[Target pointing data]
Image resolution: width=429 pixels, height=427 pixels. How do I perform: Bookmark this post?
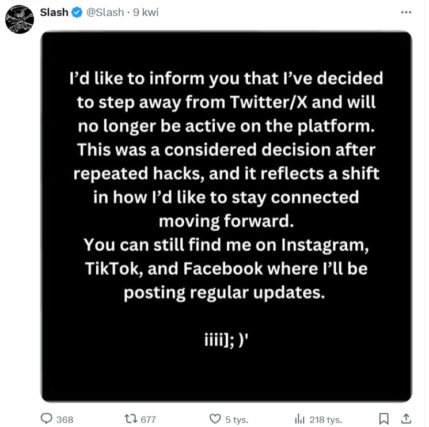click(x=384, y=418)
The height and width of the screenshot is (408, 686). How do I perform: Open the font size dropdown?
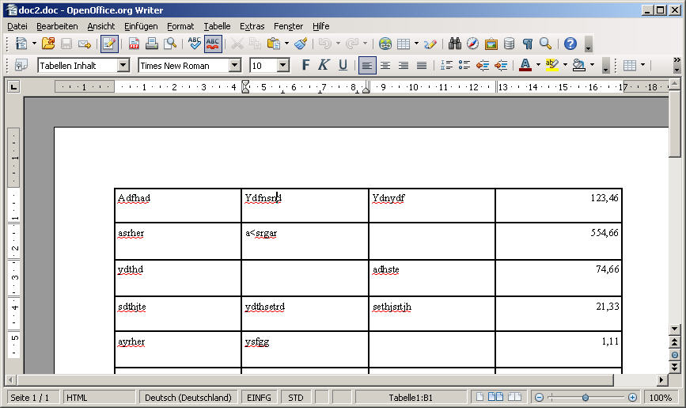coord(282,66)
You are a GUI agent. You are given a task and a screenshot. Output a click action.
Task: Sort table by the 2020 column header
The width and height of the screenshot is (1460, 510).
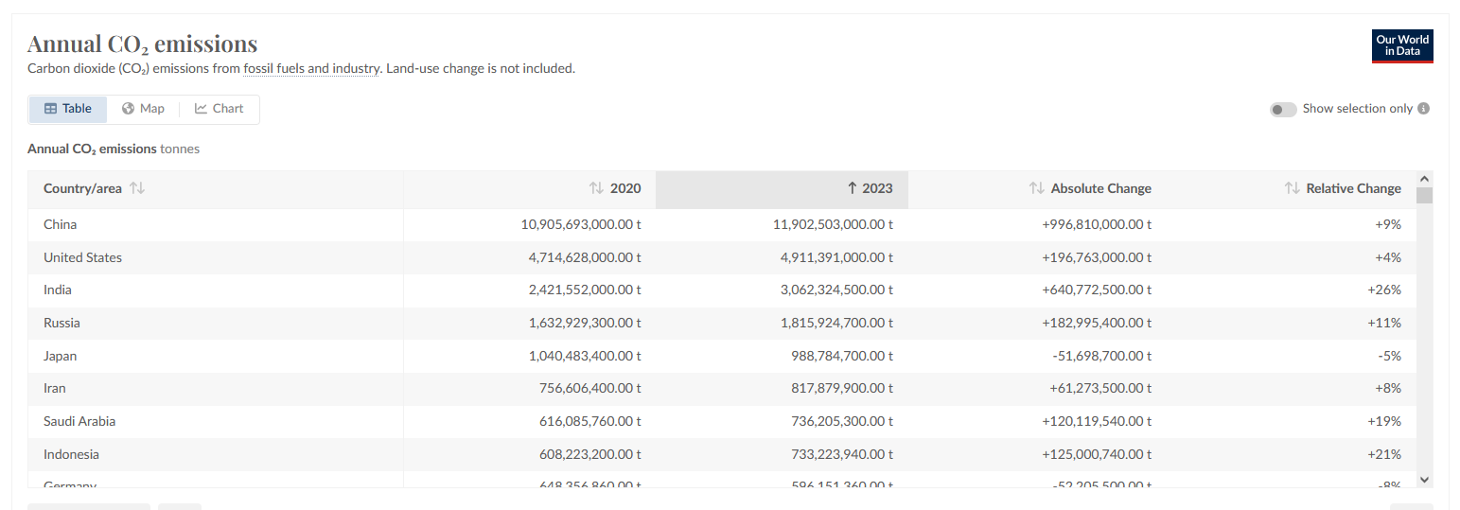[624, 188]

Exercise aim: Output the lines of the records above word for word, leaving out the pictures.

Final result:
Image resolution: width=429 pixels, height=427 pixels. How do I perform: Bookmark this post?
click(x=384, y=418)
The height and width of the screenshot is (408, 686). How do I perform: Open the font size dropdown?
coord(282,66)
You are a GUI agent. You are given a task and a screenshot. Output a click action.
Task: Sort table by the 2020 column header
The width and height of the screenshot is (1460, 510).
[624, 188]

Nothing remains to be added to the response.